4 Nisan 2009 Cumartesi

Öykü - Bölüm I

“Pır pır ediyor içimde bir şeyler. Hoş, aşık olunca oynaşır değil mi kelebekler insanın midesinde? Ama öyle bir şey değil bu. Farkındayım; bir şeyler değişiyor...” diye mırıldanıyordu kendi kendine. Ben de onu izliyordum öylece.

Bitti. Her şey bitti. Nereden bilebilirdim ki böyle olacağını? Düşününce keyif verici yaşadıklarım. Yitirilenlerin hüznü de var aynı zamanda.

Aralık ayının ilk günleriydi. Bir cumartesi gecesi biraz yürümek için çıktım evden. Evime doğru gelen yolda yürümeyi çok seviyordum. Hele gece olduğunda ayrı bir keyif veriyordu. Evden aşağı yukarı dört yüz metre ileride bir park vardı. Parkın girişinde de küçük bir büfe… Bir şişe bira aldım, parktaki banklardan birine oturdum. Hemen yol kenarındaydı oturmak için seçtiğim bank ve manzarası da gayet güzeldi. Dağın yamacına doğru dizilmiş evlerin ışıklarına bakıyordu.

Hava çok soğuktu ama biranın soğuklu sanki içimi ısıtıyordu. Düşüncelere dalıyordum. Hayatımda farklı bir döneme girmiştim artık ve buna alışmak zaman alıyordu. Aldığım her yudumda rahatlıyordum. Kulağımda da müzik… İnsanın içini okşayan alaturka melodiler… Öylece dalıp gitmiştim atmosferin büyüsüne. Önümden geçen arabaları fark etmiyordum bile. O kadar kaptırmışım ki kendimi, cebimde titreşen telefonumu çok zor fark ettim. Arayan Ece’ydi. “İyi geceler Ece. Nasılsın bakalım?” diyerek açtım telefonu. “Koralp çok kötü!” diye karşılık verdi. Sesi hiç de iyi gelmiyordu. Devam etti: “Annem… Annem intihar etti. Fakültedeyiz şu an. Ne olur gel!”

Şaşırmıştım. Kalan biramı bir dikişte bitirdim. Eve koştum. Arabaya atlayıp hızlıca hastaneye gittim. Ece, acil girişinde, otoparkın önündeki banklardan birinde oturuyordu. Arabayı park ettim ve yanına gittim. Hareket etmiyordu. Bakışları donuktu. Yanına doğru gelirken beni fark etmemişti. Tek kelime etmeden banka oturdum. Bana baktı. Gözleri sulandı birden. Sarıldı ve ağlamaya başladı. “Niye anne? Niye?” diye söyleniyordu. Sıkı sıkı sarılmıştı. Öyle sıkı sarılmıştı ki canım yanıyordu ara ara.

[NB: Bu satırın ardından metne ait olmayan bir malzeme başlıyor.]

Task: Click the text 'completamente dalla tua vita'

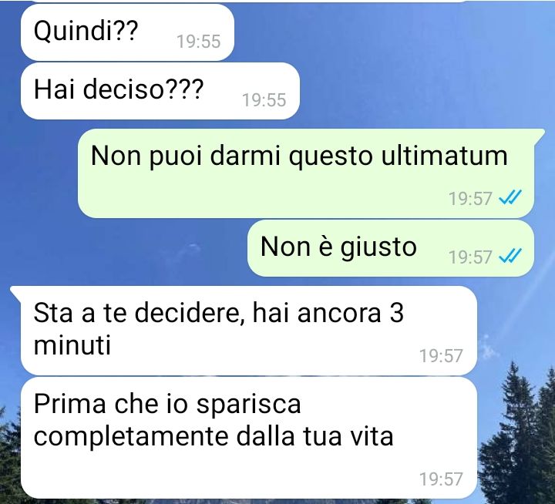Action: (x=214, y=436)
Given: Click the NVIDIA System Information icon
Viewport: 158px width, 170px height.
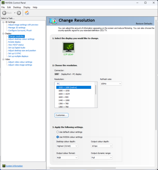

Bir süre sonra başını kaldırdı ve gözlerime baktı. Ağlama krizi bitmiş gibiydi. “Babam nerde?” diye sordu. Yüzümdeki ifadeden babasının nerede olduğu konusunda hiçbir fikrimin olmadığını anladı. Kalktık ve içeri girdik. Koridorda babasını arıyordu. Göremeyince acil doktorlarından birisine sordu. Babasının polise ifade verdiğini öğrendi. İfadenin alındığı odaya gittik. Görevli polis Ece’nin de ifade vermesi gerektiğini söyledi. Odadan çıktım. O noktada benimle ilgili bir şey yoktu çünkü.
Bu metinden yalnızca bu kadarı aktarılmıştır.